Lawmakers look to extend Medicare ESRD coverage - Collaborative formed to promote insurance options - Connecticut doctors file to create nonprofit health plan - House extends GME funding at children's hospitals


Lawmakers look to extend Medicare ESRD coverage

A House bill would continue coverage for end-stage renal disease patients who are cut off from treatment 36 months after a kidney transplant.

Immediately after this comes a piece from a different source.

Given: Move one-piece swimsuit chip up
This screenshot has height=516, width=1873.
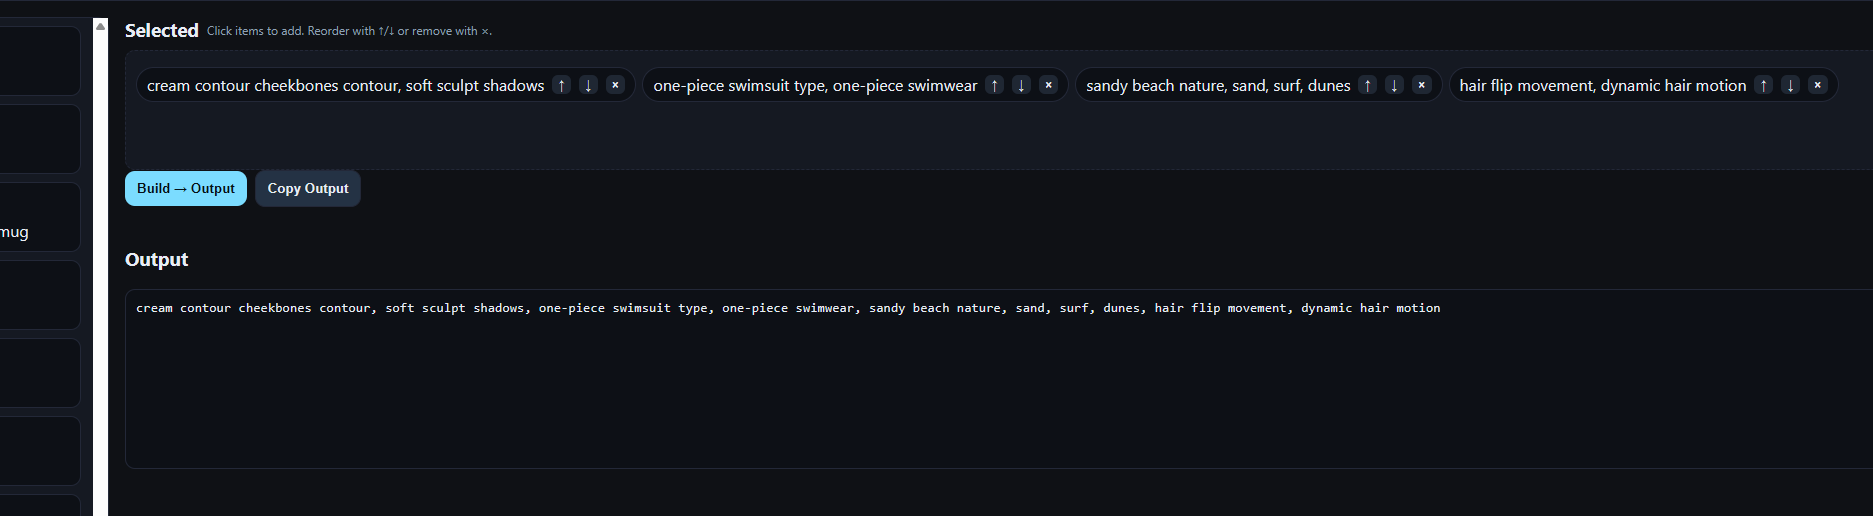Looking at the screenshot, I should tap(995, 85).
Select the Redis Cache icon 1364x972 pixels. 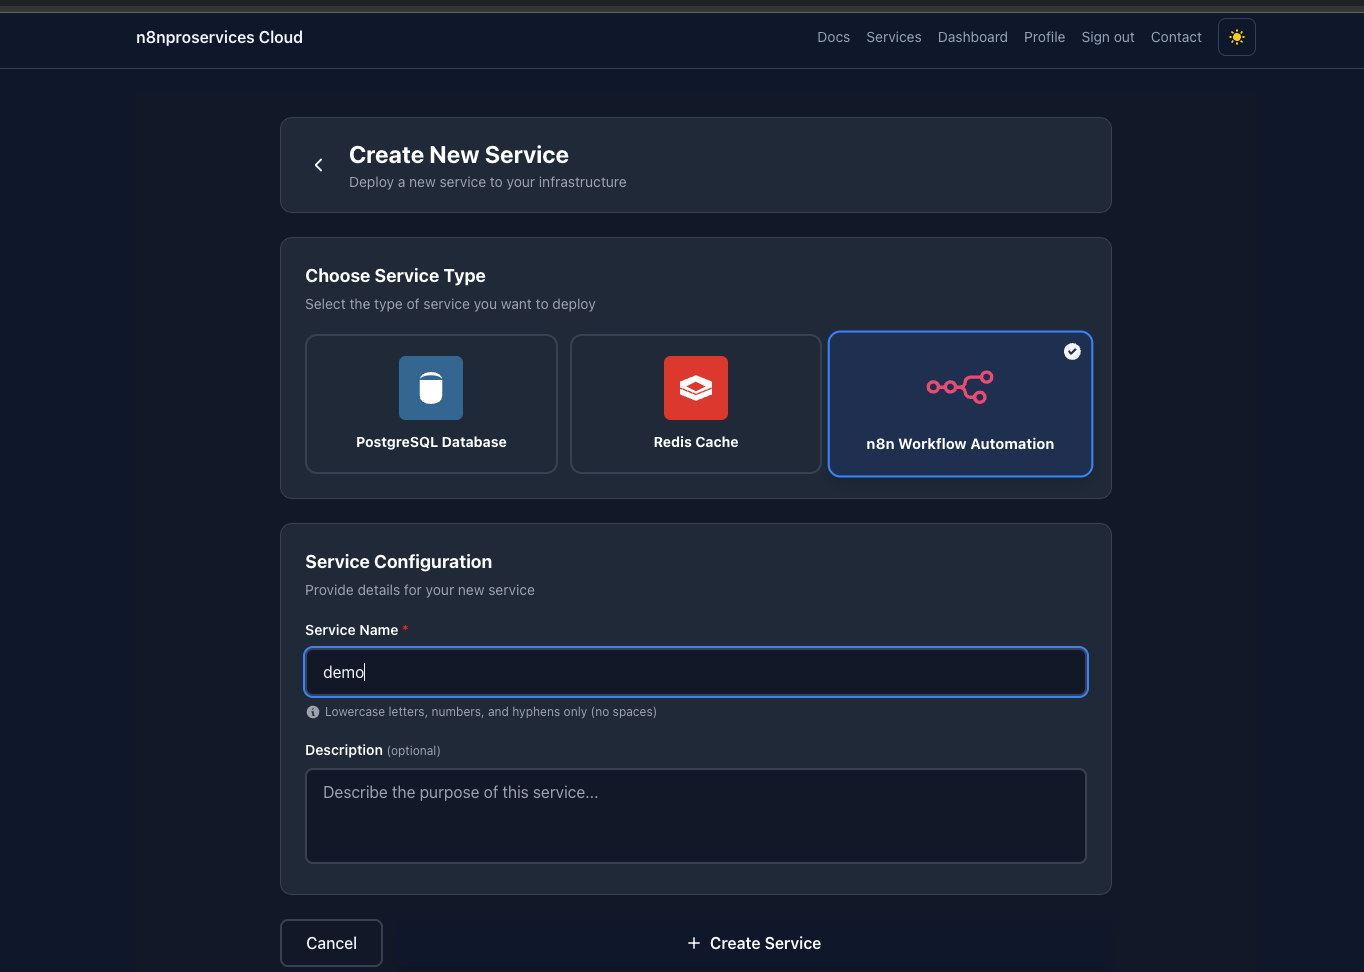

Reps. Michael Burgess, MD (R, Texas), and Ron Kind (D, Wis.) introduced the Immunosuppressive Drug Coverage for Kidney Transplant Patients Act on Sept. 20. Medicare has covered such treatment since 1972. There are no time limits for dialysis patients, but kidney transplant recipients lose coverage after three years.

Extending coverage beyond the limit would decrease the risk of organ failure, the sponsors said. "How incredibly cruel then, that the gravest threat to their newly acquired kidney is an incoherent federal policy that denies coverage for anti-rejection drugs after 36 months and a costlier return to patients and the Medicare system to dialysis," Dr. Burgess said.

The American Society of Transplantation and the National Kidney Foundation back the bill. Sens. Dick Durbin (D, Ill.), Thad Cochran (R, Miss.) and Scott Brown (R, Mass.) have introduced a companion bill.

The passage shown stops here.